■ **Entries supplied**:
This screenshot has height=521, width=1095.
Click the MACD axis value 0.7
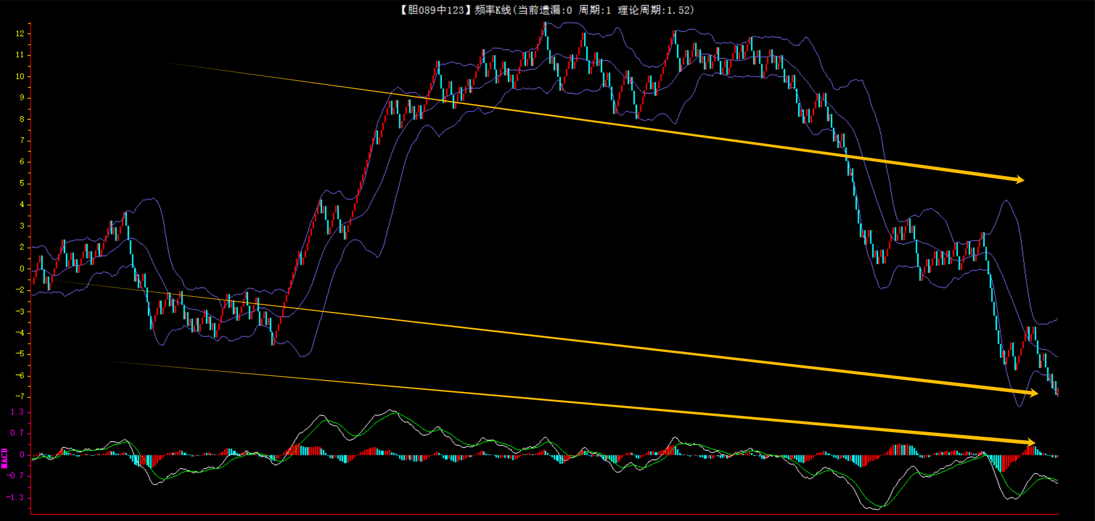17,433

* * *

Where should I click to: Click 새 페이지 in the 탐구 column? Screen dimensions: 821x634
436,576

* * *

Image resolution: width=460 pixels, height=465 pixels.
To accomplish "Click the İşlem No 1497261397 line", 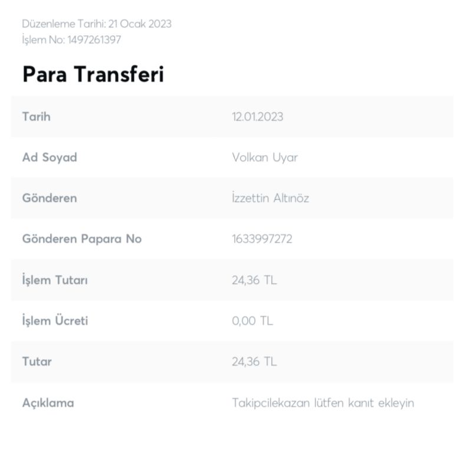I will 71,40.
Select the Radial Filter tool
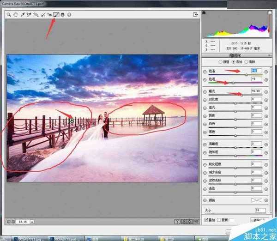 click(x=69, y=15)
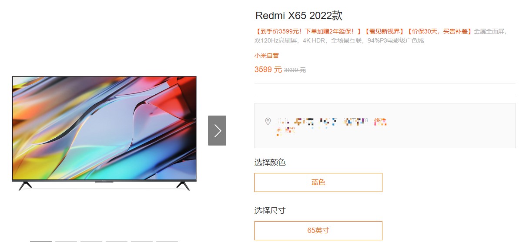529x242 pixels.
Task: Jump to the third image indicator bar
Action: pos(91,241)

■ **Your goal**: Which lines of the material contain the string "height"? List each of them.

■ **Answer to the problem**:
This screenshot has height=521, width=1095.
Image resolution: width=460 pixels, height=465 pixels.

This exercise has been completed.